I have 2 rows in my database, one has a title of test1, and another of test2. If I do SELECT * FROM articles I can see the results fine. If I type SELECT * FROM articles WHERE title LIKE 'test1'; into console, I get the correct result, but my php script returns an empty array.
No idea what I'm doing wrong here, any help is appreciated.
my php:
try {
$hostname = "localhost";
$username = "root";
$password = "";
$db = new PDO("mysql:host=$hostname;dbname=topdecka_PTC",$username, $password);
if (!empty($_POST["searchword"])) {
$searchword = $_POST["searchword"];
$query = $db->prepare("SELECT * FROM articles WHERE title LIKE %:seachword%");
$query->execute(array(':searchword' => $searchword));
$result = $query->fetchAll(PDO::FETCH_ASSOC);
echo json_encode($result);
die();
}
else {
$query = $db->prepare('SELECT * FROM articles');
$query->execute();
$result = $query->fetchAll(PDO::FETCH_ASSOC);
echo json_encode($result);
die();
}
} catch (PDOException $e) {
echo "Error!: " . $e->getMessage() . "<br/>";
die();
}
Firstly, you forgot the $ sign for %:seachword% as per your assignment:
Sidenote: There's a typo that I just noticed in seachword which should read as searchword as per ':searchword' => $searchword
$searchword = $_POST["searchword"];
However, I'd do something like this instead:
LIKE :seachword
then
$query->execute(array(":searchword" => "%" . $searchword . "%"));
Example syntax:
$sqlprep = $conn->prepare("SELECT `column` FROM `table` WHERE `column` LIKE :word");
$sqlprep->bindValue(':word', '%value%');
Also make sure that your form does have a POST method and that your element is indeed named and no typos.

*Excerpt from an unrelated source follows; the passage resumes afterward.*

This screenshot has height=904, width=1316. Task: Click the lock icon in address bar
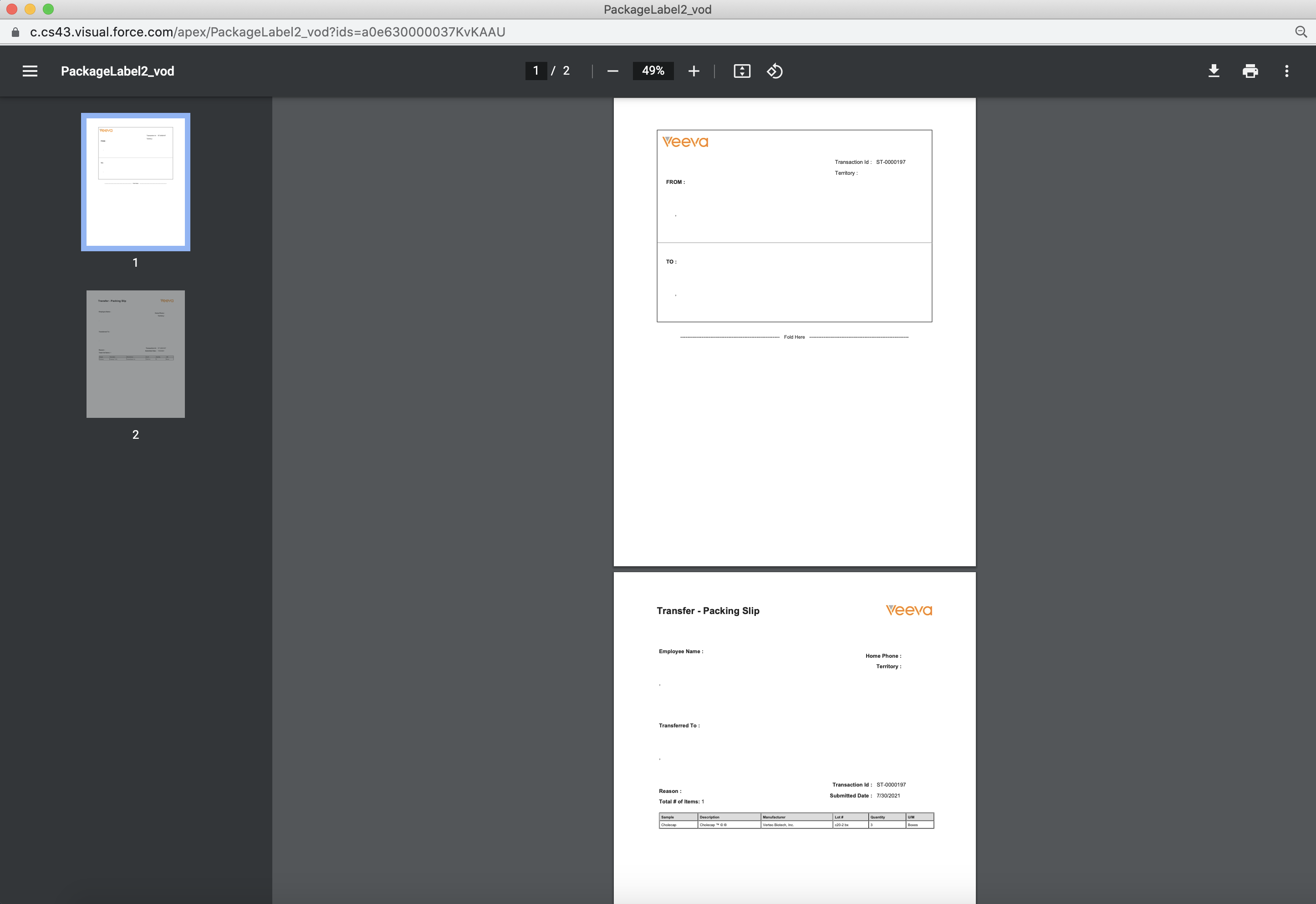coord(15,32)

Add error reporting to the top of your file(s) which will help find errors.
<?php
error_reporting(E_ALL);
ini_set('display_errors', 1);
// rest of your code
Sidenote: Error reporting should only be done in staging, and never production.
$db->setAttribute(PDO::ATTR_ERRMODE, PDO::ERRMODE_EXCEPTION); right after the connection is opened, to catch potential errors, if any.The reason it isn't working is because the value for :searchname is being escaped. As a result,
SELECT * FROM articles WHERE title LIKE %:seachword%
is being interpreted as this:
SELECT * FROM articles WHERE title LIKE %"test1"%
which is an invalid query. You need to quote the entire string or use concat() to add the % in.
Your two options are: $query = $db->prepare("SELECT * FROM articles WHERE title LIKE :seachword"); $query->execute(array(':searchword' => "%" . $searchword . "%"));
or: $query = $db->prepare("SELECT * FROM articles WHERE title LIKE CONCAT('%', :seachword, '%')"); $query->execute(array(':searchword' => $searchword));
Personally, I prefer the option with CONCAT as it separates responsibilities better, in my opinion.